If you use Traefik as your ingress controller, you can configure automatic routing via Docker labels in your docker-compose.yml. Add the following labels to the sparkyfitness-frontend service:
labels:
  - "traefik.enable=true"
  - "traefik.http.routers.sparkyfitness.rule=Host(`fitness.example.com`)"
  - "traefik.http.routers.sparkyfitness.entrypoints=websecure"
  - "traefik.http.routers.sparkyfitness.tls.certresolver=myresolver"
  - "traefik.http.services.sparkyfitness.loadbalancer.server.port=80"
Ensure the sparkyfitness-frontend container is connected to the same Docker network as your Traefik instance, and that Traefik is configured with a certificate resolver (e.g. Let’s Encrypt).

CORS Configuration

SparkyFitness enforces CORS on the backend server. Two environment variables control which origins the server accepts requests from, in addition to the primary SPARKY_FITNESS_FRONTEND_URL.

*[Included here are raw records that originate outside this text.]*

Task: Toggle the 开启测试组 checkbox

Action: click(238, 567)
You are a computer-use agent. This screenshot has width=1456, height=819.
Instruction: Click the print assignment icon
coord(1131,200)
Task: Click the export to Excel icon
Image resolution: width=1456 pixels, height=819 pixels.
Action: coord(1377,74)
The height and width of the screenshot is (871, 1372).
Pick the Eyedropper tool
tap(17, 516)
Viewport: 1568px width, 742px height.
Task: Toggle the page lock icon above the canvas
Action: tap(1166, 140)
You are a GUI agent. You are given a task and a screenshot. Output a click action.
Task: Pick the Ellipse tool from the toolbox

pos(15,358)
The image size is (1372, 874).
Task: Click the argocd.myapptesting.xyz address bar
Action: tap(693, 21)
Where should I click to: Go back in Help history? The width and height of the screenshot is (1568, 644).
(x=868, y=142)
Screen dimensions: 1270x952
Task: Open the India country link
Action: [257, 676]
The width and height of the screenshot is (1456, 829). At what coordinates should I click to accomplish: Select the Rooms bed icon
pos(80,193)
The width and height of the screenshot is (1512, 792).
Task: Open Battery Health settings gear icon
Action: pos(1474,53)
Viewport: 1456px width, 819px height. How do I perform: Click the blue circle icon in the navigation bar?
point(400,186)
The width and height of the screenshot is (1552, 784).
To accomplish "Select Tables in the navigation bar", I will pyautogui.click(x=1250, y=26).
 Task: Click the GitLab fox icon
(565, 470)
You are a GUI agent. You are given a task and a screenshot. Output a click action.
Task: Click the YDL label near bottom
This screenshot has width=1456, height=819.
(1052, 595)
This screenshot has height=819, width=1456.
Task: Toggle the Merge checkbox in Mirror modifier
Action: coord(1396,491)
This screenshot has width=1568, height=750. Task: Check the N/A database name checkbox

VariableDefaultDescription
SPARKY_FITNESS_FRONTEND_URLhttp://localhost:3004Primary trusted origin. Set this to your public https:// domain in production.
ALLOW_PRIVATE_NETWORK_CORSfalseWhen true, accepts requests from any private-range address (10.0.0.0/8, 172.16.0.0/12, 192.168.0.0/16, localhost). Useful for self-hosted LAN setups.
SPARKY_FITNESS_EXTRA_TRUSTED_ORIGINS(empty)Comma-separated list of additional origins to trust (e.g. http://192.168.1.175:8080,http://10.0.0.5:8080).
# .env — production example with a custom LAN IP also allowed
SPARKY_FITNESS_FRONTEND_URL=https://fitness.example.com
ALLOW_PRIVATE_NETWORK_CORS=false
SPARKY_FITNESS_EXTRA_TRUSTED_ORIGINS=http://192.168.1.100:3004
Only enable ALLOW_PRIVATE_NETWORK_CORS=true on private, self-hosted networks. Do not enable it on shared hosting or any environment where untrusted users might have access to your network range.
SPARKY_FITNESS_EXTRA_TRUSTED_ORIGINS is most useful when you access the app from a static LAN IP (e.g. a TV, tablet, or home-automation integration on a fixed address) and ALLOW_PRIVATE_NETWORK_CORS is not broad enough or you prefer to allow only specific addresses.